An amazing statistic about iMac Pro memory
The astonishing stat got dropped on Twitter by Bruce “Tog” Tognazzini, the legendary computer interface expert. Apple’s first applications software engineer, he worked at the company from 1978 through 1992.
My new iMac Pro, with 64 GB RAM and 4TB SSD has 11 times as many bytes of electronic memory as the Apple II, and by “Apple II,” I mean the total of all electronic memory ever installed in all six million Apple II computers ever made
— Bruce Tog Tognazzini (@asktog) January 4, 2018
Incidentally, those years coincide almost exactly with the time Apple manufactured Apple II computers, its third-longest-lasting product line (after the Macintosh and iPod). As we’ve written before in “Today in Apple history,” Apple debuted the first Apple II in 1977 and produced its last model in 1993, with several iterations in between.

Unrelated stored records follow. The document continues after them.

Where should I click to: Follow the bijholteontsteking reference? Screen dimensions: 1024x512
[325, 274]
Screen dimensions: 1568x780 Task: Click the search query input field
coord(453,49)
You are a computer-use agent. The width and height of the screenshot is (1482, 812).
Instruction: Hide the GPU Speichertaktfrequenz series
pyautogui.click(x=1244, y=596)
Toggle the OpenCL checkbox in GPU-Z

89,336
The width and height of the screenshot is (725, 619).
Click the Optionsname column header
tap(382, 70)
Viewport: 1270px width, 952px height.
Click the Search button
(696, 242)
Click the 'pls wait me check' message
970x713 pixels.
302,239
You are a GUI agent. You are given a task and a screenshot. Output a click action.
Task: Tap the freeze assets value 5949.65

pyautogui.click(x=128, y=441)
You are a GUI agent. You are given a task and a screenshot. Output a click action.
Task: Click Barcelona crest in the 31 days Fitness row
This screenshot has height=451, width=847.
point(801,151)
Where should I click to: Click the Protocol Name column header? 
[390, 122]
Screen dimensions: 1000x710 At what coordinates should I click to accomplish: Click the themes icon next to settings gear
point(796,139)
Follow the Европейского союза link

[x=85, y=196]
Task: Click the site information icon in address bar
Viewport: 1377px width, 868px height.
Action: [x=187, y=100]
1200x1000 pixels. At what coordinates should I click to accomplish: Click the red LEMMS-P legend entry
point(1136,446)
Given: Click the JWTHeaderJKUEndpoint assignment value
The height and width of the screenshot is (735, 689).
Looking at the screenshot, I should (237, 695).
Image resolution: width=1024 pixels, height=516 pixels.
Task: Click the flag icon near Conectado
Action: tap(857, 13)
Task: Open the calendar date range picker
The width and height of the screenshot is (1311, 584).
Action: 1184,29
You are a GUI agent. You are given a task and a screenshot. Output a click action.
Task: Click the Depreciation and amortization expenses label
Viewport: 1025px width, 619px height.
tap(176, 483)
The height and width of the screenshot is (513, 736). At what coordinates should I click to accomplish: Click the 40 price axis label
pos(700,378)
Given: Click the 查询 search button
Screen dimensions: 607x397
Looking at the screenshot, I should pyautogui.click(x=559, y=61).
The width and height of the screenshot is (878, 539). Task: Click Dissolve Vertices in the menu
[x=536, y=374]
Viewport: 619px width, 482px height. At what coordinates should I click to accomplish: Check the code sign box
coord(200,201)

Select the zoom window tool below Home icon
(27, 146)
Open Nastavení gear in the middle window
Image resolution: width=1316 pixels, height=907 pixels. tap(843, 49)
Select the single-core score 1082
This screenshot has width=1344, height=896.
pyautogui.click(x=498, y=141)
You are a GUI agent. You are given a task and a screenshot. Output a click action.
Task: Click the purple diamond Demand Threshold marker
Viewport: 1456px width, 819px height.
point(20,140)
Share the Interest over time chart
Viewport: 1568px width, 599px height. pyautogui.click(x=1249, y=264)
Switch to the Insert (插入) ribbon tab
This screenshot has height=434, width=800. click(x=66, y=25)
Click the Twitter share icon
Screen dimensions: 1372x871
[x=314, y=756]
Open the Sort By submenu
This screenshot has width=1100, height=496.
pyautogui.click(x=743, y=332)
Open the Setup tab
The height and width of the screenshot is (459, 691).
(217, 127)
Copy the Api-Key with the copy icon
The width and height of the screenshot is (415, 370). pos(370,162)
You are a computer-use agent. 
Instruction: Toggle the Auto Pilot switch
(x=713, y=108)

Tog’s new iMac Pro boasts 64GB of RAM and a 4TB SSD, positioning it midway up the iMac Pro rankings. The base model features 32GB RAM. A fully kitted-out iMac Pro (which can cost up to $13,926.98) packs 128GB of 2666MHz DDR4 ECC memory.
The fact that decades of Moore’s law means that today’s top-end computers are a whole lot more powerful than the models of yesteryear is no great shock. What’s more shocking is how much the Apple II actually managed to do on between 4KB and 64KB of memory.
Nonetheless, Tog’s observation really hammers home just how far things have come!
One response to “iMac Pro packs more memory than every Apple II computer ever built”
“What’s more shocking is how much the Apple II actually managed to do on between 4KB and 64KB of memory.”
As someone who developed for the Apple ][ back in the day, it’s even more impressive when you realize that much of that memory was reserved for other things. You had input buffers, low-res / text screen buffers. If you did anything with “hi-res” graphics, that occupied two 8K buffers. Basic was stored in ROM and was addressable as the upper 16K of the 64K stack. You had to resort to bank switching techniques to use the upper 16K of ram, etc. To code any sort of game that needed reasonable animation performance, you needed to code in 6502 assembly. Yeah… good times!